## Your goal
Which lines in the records below contain the word "will"? Report each of them.

## Supplied records
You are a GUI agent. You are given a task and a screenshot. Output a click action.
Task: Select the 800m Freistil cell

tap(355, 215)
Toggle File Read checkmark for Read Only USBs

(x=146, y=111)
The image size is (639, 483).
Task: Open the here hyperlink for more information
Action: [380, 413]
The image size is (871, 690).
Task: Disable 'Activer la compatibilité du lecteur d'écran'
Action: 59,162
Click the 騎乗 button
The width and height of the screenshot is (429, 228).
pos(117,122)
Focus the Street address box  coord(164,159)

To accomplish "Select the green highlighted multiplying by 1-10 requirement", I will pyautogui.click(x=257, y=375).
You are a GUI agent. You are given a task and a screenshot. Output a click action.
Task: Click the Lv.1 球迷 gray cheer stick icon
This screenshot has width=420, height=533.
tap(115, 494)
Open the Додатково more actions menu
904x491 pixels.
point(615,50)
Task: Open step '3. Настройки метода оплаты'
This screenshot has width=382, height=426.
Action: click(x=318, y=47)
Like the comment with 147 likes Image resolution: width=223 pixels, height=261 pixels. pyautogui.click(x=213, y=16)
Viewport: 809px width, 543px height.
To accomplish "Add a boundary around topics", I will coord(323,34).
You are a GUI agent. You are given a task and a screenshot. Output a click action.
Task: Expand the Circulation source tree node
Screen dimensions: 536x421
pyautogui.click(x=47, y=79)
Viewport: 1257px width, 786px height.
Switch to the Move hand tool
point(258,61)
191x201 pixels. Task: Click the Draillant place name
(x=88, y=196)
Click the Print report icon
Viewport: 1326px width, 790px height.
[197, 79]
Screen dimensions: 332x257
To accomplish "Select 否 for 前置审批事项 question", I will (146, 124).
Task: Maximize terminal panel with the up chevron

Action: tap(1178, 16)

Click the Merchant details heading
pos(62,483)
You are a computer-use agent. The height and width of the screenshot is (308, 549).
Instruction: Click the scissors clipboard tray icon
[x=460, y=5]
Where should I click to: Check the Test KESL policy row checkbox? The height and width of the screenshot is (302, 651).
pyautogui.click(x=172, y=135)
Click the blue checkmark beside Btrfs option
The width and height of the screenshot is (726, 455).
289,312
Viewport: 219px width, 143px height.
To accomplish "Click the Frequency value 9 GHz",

## Result of this task
To accomplish "Select the green highlighted multiplying by 1-10 requirement", I will pyautogui.click(x=257, y=375).
To accomplish "Add a boundary around topics", I will coord(323,34).
To accomplish "Select 否 for 前置审批事项 question", I will (146, 124).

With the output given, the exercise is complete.